The Cal 39 is an American sailboat that was designed by C. William Lapworth as a racer-cruiser and first built in 1970. The boat was introduced just before the adoption of the International Offshore Rule (IOR) for racing and, as a consequence of not meeting that rule, saw low sales numbers. It was not in production long and was replaced by the Cal 39 Mark II.

==Production==
The design was built by Jensen Marine/Cal Yachts (Bangor Punta) in the United States. The company built 29 examples of the type starting in 1970 and ending in 1971, but it is now out of production.
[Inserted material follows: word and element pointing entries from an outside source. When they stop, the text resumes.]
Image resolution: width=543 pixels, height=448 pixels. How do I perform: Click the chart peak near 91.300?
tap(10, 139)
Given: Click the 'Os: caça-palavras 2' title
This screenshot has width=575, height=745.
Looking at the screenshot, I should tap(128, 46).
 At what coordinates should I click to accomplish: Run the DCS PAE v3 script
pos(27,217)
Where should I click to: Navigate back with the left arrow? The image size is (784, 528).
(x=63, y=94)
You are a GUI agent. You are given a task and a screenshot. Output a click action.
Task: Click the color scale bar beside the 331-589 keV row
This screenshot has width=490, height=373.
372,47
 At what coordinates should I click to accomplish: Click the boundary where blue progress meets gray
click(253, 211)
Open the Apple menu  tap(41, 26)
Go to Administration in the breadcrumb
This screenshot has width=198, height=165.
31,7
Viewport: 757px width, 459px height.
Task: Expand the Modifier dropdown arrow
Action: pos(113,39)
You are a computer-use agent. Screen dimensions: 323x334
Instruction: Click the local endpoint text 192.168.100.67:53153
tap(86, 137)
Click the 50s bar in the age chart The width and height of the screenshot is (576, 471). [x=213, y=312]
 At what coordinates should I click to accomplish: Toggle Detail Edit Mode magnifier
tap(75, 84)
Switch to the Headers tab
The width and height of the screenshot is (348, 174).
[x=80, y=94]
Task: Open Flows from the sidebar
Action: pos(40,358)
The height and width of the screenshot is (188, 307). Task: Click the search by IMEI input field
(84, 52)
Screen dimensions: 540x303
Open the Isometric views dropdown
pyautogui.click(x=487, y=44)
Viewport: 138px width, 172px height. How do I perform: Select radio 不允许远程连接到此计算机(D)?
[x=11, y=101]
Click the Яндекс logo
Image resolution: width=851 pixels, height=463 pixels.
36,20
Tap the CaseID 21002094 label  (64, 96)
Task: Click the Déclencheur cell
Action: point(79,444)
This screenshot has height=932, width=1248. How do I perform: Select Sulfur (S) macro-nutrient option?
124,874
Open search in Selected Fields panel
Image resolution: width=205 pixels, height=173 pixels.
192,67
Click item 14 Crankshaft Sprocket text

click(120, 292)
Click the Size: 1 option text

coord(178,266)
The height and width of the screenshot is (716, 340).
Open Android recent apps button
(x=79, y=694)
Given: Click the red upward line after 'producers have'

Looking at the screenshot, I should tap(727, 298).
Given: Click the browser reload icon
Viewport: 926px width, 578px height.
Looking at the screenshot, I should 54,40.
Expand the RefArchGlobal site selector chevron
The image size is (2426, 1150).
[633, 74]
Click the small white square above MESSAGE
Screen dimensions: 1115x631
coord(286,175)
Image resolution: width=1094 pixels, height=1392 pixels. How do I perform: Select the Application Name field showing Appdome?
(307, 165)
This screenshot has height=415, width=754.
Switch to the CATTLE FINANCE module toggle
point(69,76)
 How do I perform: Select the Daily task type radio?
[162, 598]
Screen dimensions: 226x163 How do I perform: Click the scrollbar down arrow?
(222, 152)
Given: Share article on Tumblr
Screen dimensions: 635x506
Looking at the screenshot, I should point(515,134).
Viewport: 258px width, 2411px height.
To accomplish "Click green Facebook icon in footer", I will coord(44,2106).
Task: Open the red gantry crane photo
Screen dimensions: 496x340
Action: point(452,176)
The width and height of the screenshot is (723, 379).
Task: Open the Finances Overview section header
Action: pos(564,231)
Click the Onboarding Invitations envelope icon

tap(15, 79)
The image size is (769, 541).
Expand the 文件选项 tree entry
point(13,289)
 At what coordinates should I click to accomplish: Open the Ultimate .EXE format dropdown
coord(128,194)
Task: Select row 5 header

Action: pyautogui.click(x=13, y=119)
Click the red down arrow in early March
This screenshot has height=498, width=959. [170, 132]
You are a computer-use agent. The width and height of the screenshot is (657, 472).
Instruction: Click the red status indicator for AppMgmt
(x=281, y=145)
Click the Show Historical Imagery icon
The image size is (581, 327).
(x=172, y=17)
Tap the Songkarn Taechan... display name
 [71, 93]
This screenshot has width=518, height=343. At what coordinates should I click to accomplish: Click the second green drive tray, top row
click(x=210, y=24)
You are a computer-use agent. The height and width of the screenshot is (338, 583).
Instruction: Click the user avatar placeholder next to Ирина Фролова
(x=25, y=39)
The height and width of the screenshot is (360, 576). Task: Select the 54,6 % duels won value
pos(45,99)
Production of the design was cut short when first year sales did not match expectations, due to the boat not fitting the newly adopted IOR racing rules. It was replaced in the product line by the newly designed Cal 39 Mark II in 1978. The Mark II was later supplanted by the Cal 39 Mark III in 1983 and then the Cal 39 (Hunt/O'Day) in 1988. All four designs were sold as "Cal 39s".

==Design==
The Cal 39 is a recreational keelboat, built predominantly of fiberglass, with wood trim. It has a masthead sloop rig, a raked stem, a slightly raised counter reverse transom, a skeg-mounted rudder controlled by a wheel and a fixed fin keel. It displaces 14600 lb and carries 6600 lb of lead ballast. A tall rig was available, with a mast about 4 ft higher.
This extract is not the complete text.